Activity »
From the entries, return every line where the string "sidebar" shows up.

Segment Start: Records supplied

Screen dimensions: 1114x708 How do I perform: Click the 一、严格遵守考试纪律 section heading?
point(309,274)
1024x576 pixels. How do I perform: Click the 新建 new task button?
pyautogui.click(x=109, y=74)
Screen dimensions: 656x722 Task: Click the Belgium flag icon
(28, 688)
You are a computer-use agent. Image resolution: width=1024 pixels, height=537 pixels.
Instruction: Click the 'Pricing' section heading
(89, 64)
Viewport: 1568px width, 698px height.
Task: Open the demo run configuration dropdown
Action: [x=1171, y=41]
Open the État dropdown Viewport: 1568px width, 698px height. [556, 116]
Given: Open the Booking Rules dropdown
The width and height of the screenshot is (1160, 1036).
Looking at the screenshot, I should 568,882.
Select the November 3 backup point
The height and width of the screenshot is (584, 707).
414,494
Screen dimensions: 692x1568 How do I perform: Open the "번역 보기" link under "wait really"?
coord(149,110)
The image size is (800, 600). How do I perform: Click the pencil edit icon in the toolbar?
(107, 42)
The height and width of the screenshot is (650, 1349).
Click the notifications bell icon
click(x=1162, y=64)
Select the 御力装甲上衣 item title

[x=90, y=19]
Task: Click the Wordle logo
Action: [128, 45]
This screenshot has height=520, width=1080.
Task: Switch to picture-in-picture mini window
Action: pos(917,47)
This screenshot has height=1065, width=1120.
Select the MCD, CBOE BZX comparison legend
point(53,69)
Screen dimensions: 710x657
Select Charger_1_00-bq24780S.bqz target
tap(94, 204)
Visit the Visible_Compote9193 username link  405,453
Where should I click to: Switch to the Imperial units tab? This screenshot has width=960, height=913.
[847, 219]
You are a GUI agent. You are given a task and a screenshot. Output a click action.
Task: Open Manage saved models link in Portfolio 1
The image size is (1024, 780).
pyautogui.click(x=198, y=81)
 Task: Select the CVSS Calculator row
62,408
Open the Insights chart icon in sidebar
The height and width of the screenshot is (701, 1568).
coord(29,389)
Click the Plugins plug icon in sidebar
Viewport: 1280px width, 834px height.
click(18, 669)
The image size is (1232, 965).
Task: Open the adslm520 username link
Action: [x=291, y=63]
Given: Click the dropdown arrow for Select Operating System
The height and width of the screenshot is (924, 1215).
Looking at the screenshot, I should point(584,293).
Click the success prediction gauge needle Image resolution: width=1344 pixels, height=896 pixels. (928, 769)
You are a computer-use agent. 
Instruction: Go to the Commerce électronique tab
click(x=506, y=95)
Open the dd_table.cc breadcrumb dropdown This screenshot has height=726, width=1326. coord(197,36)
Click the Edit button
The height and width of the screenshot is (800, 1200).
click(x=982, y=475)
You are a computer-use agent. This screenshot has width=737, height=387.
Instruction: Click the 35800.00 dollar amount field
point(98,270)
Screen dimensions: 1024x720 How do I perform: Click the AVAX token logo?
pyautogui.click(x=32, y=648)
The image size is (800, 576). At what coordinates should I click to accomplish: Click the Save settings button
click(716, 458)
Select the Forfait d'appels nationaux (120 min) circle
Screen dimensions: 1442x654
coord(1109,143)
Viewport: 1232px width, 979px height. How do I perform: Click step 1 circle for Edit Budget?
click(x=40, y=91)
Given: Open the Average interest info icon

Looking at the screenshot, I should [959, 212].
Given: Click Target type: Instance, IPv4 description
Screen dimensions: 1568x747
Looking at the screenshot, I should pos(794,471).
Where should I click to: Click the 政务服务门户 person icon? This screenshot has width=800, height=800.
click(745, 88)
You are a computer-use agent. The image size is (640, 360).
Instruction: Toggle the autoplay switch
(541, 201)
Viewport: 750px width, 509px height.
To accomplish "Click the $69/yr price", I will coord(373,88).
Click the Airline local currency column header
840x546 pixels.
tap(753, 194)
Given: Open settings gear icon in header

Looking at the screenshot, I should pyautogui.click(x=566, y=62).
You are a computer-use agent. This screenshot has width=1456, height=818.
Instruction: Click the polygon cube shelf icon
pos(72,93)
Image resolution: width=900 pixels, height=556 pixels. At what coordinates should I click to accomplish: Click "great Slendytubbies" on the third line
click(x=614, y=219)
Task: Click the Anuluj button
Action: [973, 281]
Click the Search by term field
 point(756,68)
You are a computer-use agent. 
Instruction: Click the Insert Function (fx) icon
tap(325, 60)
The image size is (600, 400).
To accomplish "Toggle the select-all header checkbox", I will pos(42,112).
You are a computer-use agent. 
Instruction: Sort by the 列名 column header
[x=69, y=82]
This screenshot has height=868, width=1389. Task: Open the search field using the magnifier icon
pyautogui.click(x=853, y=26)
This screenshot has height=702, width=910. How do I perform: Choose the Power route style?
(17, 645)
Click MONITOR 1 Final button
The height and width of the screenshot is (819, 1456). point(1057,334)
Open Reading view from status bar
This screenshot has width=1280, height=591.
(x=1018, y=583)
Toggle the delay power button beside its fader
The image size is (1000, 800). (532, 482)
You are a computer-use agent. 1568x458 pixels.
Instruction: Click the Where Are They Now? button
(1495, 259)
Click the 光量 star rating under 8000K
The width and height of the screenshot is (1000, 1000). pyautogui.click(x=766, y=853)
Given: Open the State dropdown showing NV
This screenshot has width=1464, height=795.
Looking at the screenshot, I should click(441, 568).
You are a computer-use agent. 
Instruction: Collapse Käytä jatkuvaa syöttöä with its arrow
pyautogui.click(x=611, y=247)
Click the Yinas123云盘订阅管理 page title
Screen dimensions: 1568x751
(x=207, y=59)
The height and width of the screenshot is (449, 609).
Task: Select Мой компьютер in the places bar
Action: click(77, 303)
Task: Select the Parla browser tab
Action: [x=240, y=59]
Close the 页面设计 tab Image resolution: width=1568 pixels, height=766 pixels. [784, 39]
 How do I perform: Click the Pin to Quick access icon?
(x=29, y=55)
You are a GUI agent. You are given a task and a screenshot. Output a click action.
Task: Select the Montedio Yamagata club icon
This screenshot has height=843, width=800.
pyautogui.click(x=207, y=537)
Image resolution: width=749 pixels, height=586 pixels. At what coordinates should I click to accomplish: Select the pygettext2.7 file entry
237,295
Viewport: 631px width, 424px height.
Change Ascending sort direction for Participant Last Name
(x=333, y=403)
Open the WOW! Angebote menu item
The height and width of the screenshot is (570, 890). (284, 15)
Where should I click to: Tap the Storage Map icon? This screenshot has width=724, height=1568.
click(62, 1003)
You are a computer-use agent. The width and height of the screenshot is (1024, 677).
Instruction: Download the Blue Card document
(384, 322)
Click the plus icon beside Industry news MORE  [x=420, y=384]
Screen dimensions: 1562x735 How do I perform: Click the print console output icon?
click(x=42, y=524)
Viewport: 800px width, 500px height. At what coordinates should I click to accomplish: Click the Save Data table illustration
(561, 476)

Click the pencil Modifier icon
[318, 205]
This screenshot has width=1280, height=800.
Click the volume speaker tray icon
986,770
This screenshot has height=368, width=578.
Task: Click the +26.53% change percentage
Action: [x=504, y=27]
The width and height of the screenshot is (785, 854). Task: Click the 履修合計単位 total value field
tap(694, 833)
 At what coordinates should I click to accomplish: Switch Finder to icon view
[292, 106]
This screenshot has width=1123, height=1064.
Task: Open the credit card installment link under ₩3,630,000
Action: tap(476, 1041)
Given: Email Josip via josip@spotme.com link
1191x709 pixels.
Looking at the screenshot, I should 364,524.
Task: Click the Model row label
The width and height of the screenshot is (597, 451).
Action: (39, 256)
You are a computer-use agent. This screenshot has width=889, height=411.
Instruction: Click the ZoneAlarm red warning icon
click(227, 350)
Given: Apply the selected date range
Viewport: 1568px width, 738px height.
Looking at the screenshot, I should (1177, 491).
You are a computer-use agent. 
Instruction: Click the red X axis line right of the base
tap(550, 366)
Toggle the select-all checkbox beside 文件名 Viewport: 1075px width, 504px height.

Segment End: Records supplied

Task answer »
Open the Insights chart icon in sidebar
Click the Plugins plug icon in sidebar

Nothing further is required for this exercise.